AAR: Heart of the Atom Isa

28 Mar, 2021, updated 28 Mar, 2021 hypertellurians

It’s Hypertellurians time again! I ran the Heart of the Atom Isa over two sessions, and it finished with the party sledging down a mountain on a moon, on a wave of alien mucus. So, if you take nothing else away from this, then you can do some very silly sci-fi.

A rocket-ship
The Atom Isa

The party’s rocket, the Atom Isa, has its heart stolen from it, and they have to get it back from Argencia, who is seen on the ship’s logs - departing for the tremendostaceans of the Zelteen nomads. The party are:

As the adventure is available to read for free on the web (see link above), I won’t completely retell the story. However, there were some good events:

Lessons

This took about six hours to play over two sessions. We used Discord for voice and Avrae for dice rolls.

  1. I routinely forget to award Wonder. I should write this down on each location in a story in the future, although mostly I remembered in time.
  2. I forget to hand out weird loot. The pre-gen characters hint that it should be a core part of the game. Doesn’t matter much yet as I’ve been using the pre-gens and running one-shots.
  3. If you’re going to run a very trope-heavy game, discuss this in Session Zero, as it can require taking narrative control for a bit. For example, if Argencia is going to monologue, the players basically need to let her do it. She’s obviously vulnerable but we’re doing it for some TV-cheese. We were all on-board with it, and I’d introduced this scene as a narrative one, but still, reminder to myself to check earlier.
  4. Hypertellurians can organically get satisfyingly silly. I’m surprised every time, for some reason.
  5. I have the book in front of me and I keep forgetting the difference between the stat, the modifier, the affinity, and the buffer. And the modifier isn’t on D&D calculations, either!
  6. Don’t trust the published adventures. Again, this isn’t D&D, and it’s not Mines of Phandelver.

The last one needs a bit of unpacking. I like Hypertellurians, but it’s very sparse in its descriptions, and doesn’t have much of a bestiary or book of items. Mottokrosh is working on that. It’s also not a game that’s focussed on balance, either. And after a second game, I’m not much better at adding much balance either. The pre-generated characters have one who can do multiple, stacking, d8 attacks in a turn (Khepri), and two others who are barely suited for combat at all.

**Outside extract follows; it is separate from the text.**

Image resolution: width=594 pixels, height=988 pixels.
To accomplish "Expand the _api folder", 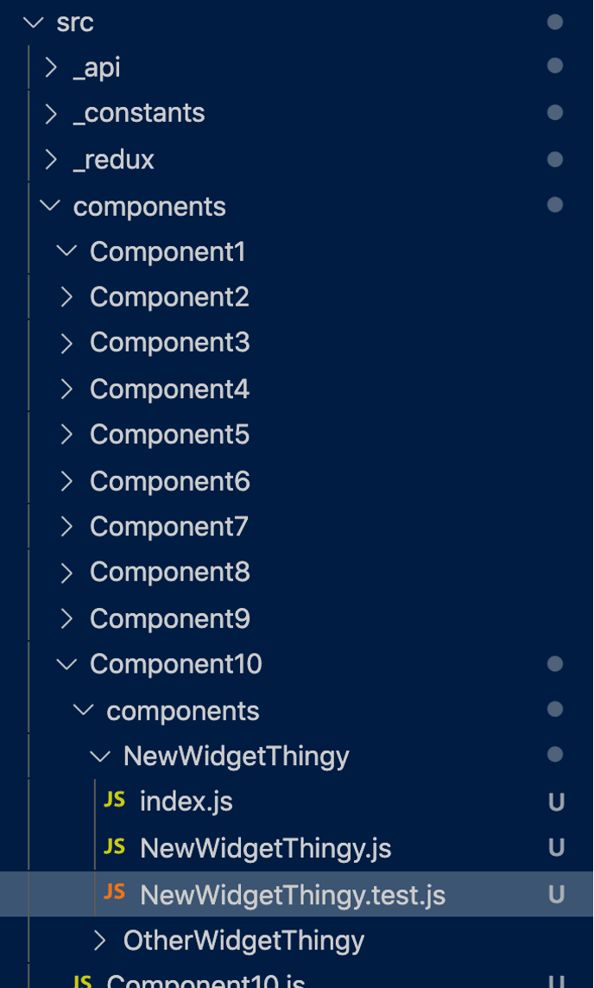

“That’s fine,” I thought. “Combat isn’t a large focus of this system”. But actually there’s stacks and stacks of enemies in this, once you reach the moon. I let the party dodge around a lot of them, as otherwise this would be a three-parter. But also trying to have “enough damage to be interesting” without totally wiping them out was quite hard.

The moon-bear has 3 d10 attacks a turn! Which can hit a whole party! Argencia has a 3d6 Mind attack that appears not to need an attack roll2. It’s a range of touch, but still.

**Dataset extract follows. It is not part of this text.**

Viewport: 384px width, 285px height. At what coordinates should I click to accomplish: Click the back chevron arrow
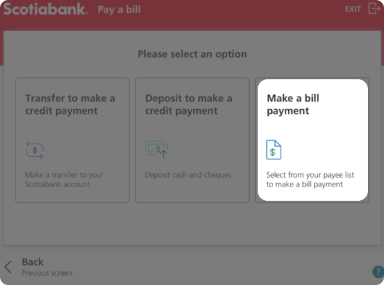[x=8, y=266]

I felt I spent a lot of this game tweaking things that seemed too hostile or too repetitive. In the end, it may have been too easy - few of the party took much damage that wasn’t healed at the end of the scene. However, the players didn’t complain about that, so who cares?

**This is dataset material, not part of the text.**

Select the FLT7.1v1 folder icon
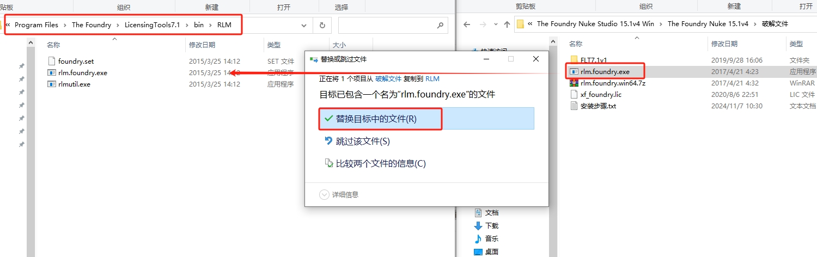This screenshot has width=817, height=257. [574, 60]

I guess I have lessons for when I next use write/run a Hypertellurians adventure:

  1. Decide how much combat to have, and how hard it is
  2. Make sure each fight feels different
  3. Have non-combat solutions for the characters who are crap at fighting
  4. Scatter Wonder, and loot

The final bit is that I need to decide how to use skill-checks in the game. Hypertellurians doesn’t have skills, just the three stats, and an encouragement to add advantage or disadvantage (which is quite a swing on a d20). I generally like players rolling for checks, when appropriate; as it gives me some suggestions for story ideas. I tried running this game with more of a “You Can Just Do The Thing, You’re The Hero” mentality, but I struggled a bit, and then the adventure text included things like “use piloting checks to land the Atom Isa on the moon”. Is piloting Agility or Mind? We settled on “Yes”, and I said “pick your best, it’s your ship”. I’m pretty sure this is about right, and maybe it’s just a figment of the system-neutral language in the adventure.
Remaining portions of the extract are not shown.